I was fascinated by the idea of tesseracts, and worked with the concept throughout my childhood. I would imagine a future time, anchored to a place, emotion, idea, or event, and send myself something to retrieve at that time- a feeling, thought, visual signal, or other signpost from myself to myself. It is a practice I continue which I now see connected to ideas such as entelechy and the morphic fields discussed by Rupert Sheldrake.
To create this energy transfer, I imagined time wrinkling the way it is described in the book, and as a child, this was easy. As an adult, it’s harder to believe and harder to achieve, and so I spent some years thinking about what plants could help open that flow more easily.

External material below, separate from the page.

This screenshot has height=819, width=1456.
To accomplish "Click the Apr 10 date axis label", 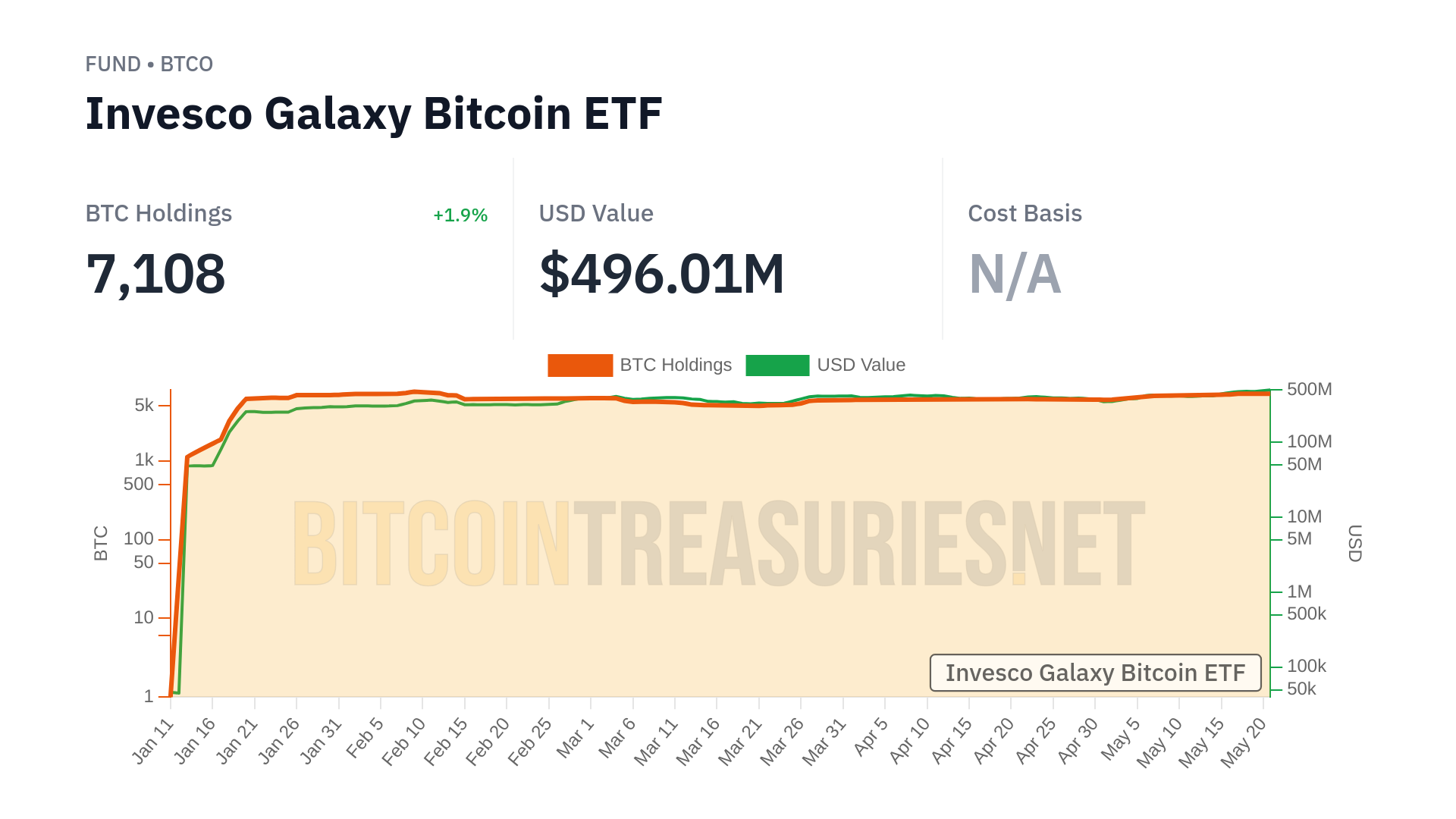I will (x=909, y=740).
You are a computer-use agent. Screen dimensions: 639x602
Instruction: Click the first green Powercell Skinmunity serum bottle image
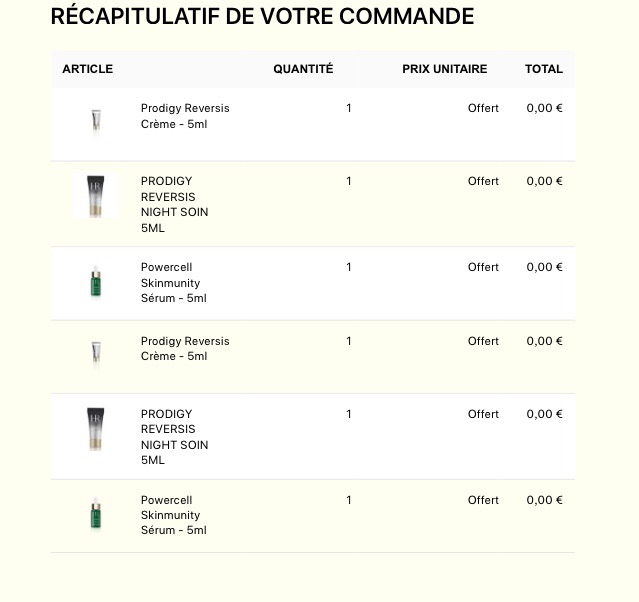tap(96, 280)
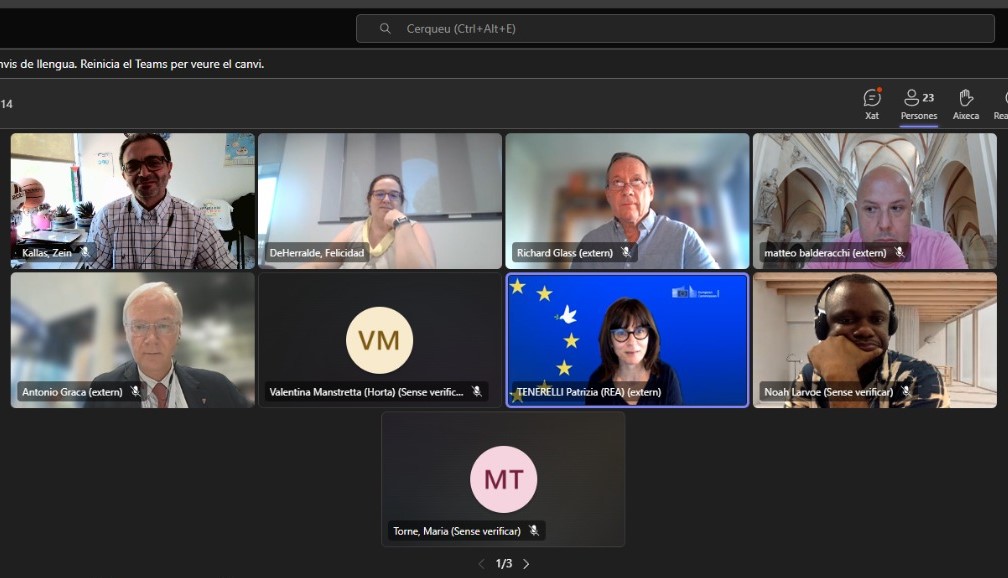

One obscure plant that jumped out at me was Astrale, used as an adjunct to Ayahuasca. It does not carry the psychedelic chemistry of the Vine, but works to help loosen the ties between the physical and astral bodies so that the main journey can be undertaken.
In my research into this plant, its botanical name, Cecropia, led me to the amazing fact that it is also a primary food for sloths. Now there is a creature that moves through time in a way vastly different than us! This knowledge, and the effect of the Astrale plant in my meditation, gave me the idea that it supports slowing down to speed up, movement that is imperceptible because it is so anchored in stillness. It is movement which is so slow on the physical level that a disconnect between the body and spirit is created, opening the doorway to instant travel on the subtle levels.
Mayan waterlily iconography is seen around the ancient temples in which the calendar was calculated, and modern astrologer friends have reported to us that it is very helpful in the mental projection needed to discern the possible effects of future heavenly events. Blue waterlily was used in Egypt for many of the same works, and has a particular genius for pulling aside the veil of this world and allowing glimpses of other places on other planes of being.
Other herbs support these effects and focus them so as to be controllable, especially if used in conjunction with the classic Shamanic support system of rhythmic sound. Drumming, dancing, or even one’s heartbeat create a pattern into which the consciousness can drop as if through a trap door, guided by the Tesseract- we think you’ll enjoy the journey as much as we do!